La main libre saisit le cerf de velours, sacré que seul le Roy pouvait se permettre de chasser. Le coffre vint se loger contre sa hanche et son bras, sans qu'il n'ouvre la bouche à son sujet, se contentant d'acquiescer. Il se souvenait très bien du moment où après avoir donné naissance à son fils, elle lui avait dit qu'il était né coiffé, et l'importance qu'elle semblait y accorder. L'idée qu'une partie de ... Qu'un tissus humain soit contenu dans le coffret - qui n'était pas sans lui rappeler celui avec lequel elle l'avait empoisonné - , surtout de ce genre là, le répugnait férocement. Il se tenait éloigné de toutes les coutumes et autres pratiques attenantes à la maternité, de tout ce qui se rapprochait de près ou de loin à la partie maternelle de la conception par crainte et par dégoût, peu enclin à s'émouvoir sur un corps qui s'éventre pour en amener un autre à la vie. Judas fermait les yeux sur tout ce qui le dérangeait, ou s'appliquait à faire fermer les yeux d'autrui. Elle tenait à ce que le coffre reste auprès de son fils, mais avait-elle seulement envisagé la difficulté de laisser une telle chose chez lui, sous le regard sans faille de sa jeune épouse? Qu'aurait-il à répondre aux questions qu'elle lui poserait si jamais elle l'ouvrait? Il s'imagina inventer un énième mensonge, le présenter comme un tribut de chasse...

Pour autant, elle semblait lui céder des affaires comme si elle n'escomptait jamais reprendre son fils, ce qui en soit le rassurait. Jamais Judas ne lui laisserai reprendre son enfant. Jamais. Quitte à la faire pendre et à la pleurer jusqu'à la fin de ses jours, il avait tant échafaudé autour de cette naissance, tant inscrit cette imposture dans l'ordre naturel des choses... Que si la Roide tentait de prendre le jeune Von Frayner, elle commettrait aux yeux de tous un enlèvement. Ironie de la vie... Il accueillit sa requête avec clémence, sûr que pour empêcher son instinct ou son appétit légitime de tout gâcher, il fallait la nourrir autrement. Faute de liberté, quelques facilités. L'on empêcherait jamais Judas d'être négociant. Il était né pour commercer, après tout... Posée et ouverte, la conversation se poursuivit.

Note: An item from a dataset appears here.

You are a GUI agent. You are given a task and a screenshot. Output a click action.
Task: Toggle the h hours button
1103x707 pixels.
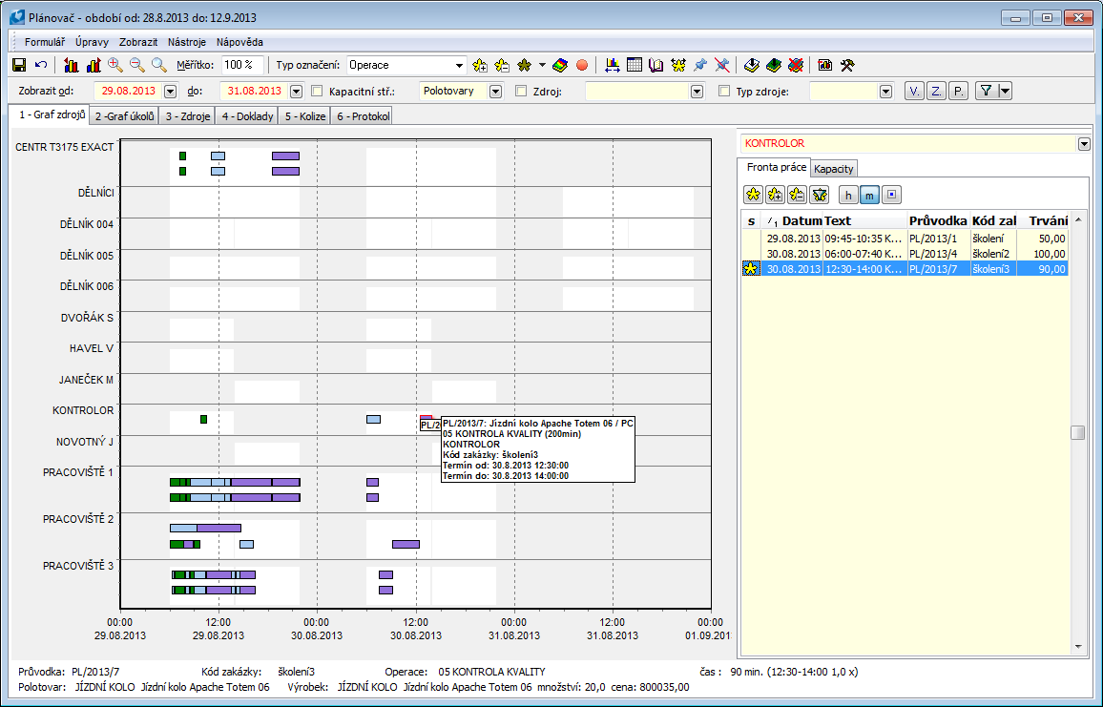point(847,195)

Près du domaine de Moulicent... Le manoir est précisément, au nord du domaine de Moulicent. Il est entouré de grilles et de murailles envahies par la végétation, tu passerais à coté que tu ne le remarquerais sans doute même pas... Et puis.

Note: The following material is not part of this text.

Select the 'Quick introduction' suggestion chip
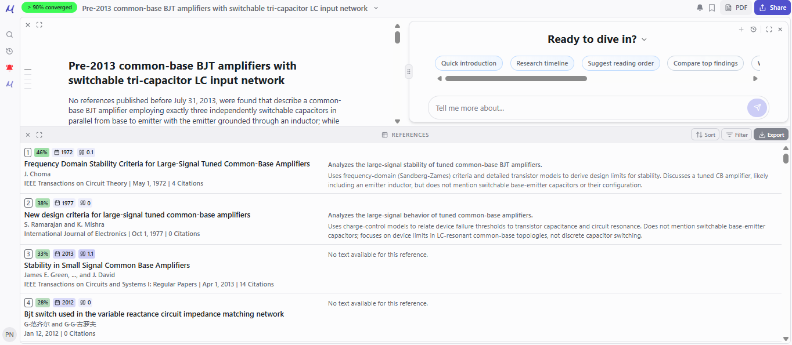The width and height of the screenshot is (792, 345). [x=469, y=63]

Et puis il fit les quelques pas qu'elle avait imposé à leur au revoir, faute de pouvoir poser ses mains sur ses joues, faute de pouvoir imprimer un contact véritable qui pervertirait encore un peu les pensées de ses nuits à venir. Le front finit par se coller au sien, les yeux s'arrimer aux bleus, graves et torturés. Les mots furent murmurés comme une prière, et comme un supplice mêlé de crainte et de désir.


Le muet sait où me trouver. Je préfère que tu ne te rendes pas au manoir... Isaure ne comprendrait pas. Amadeus finira aussi par ne plus comprendre... Tôt ou tard.


Ou par comprendre. Justement. Judas redoutait le jour où la vérité referait surface. Car ce jour viendrait. Avec son lot de drame, comme le jour où elle avait été ensevelie. Anaon soupçonnait à peine les enjeux... Les siens n'étaient que la partie émergée de la glace, là où pour Judas, la découverte du secret pouvait anéantir tant. Il ferma les yeux, finit par laisser le contact du front clair disparaitre au profit de ses maigres lèvres en un baiser sonnant la fin du temps qui leur était alloué. Elle lui manquait déjà. Comme lorsqu'il se faisait mal de vivre ses absences Parisiennes. Se retournant, faisant violence à la faiblesse qui semblait revenir pervertir ses envies au détriment de sa raison, il s'éloigna, chargé de l'enfant, des présents, et du poids de ses choix.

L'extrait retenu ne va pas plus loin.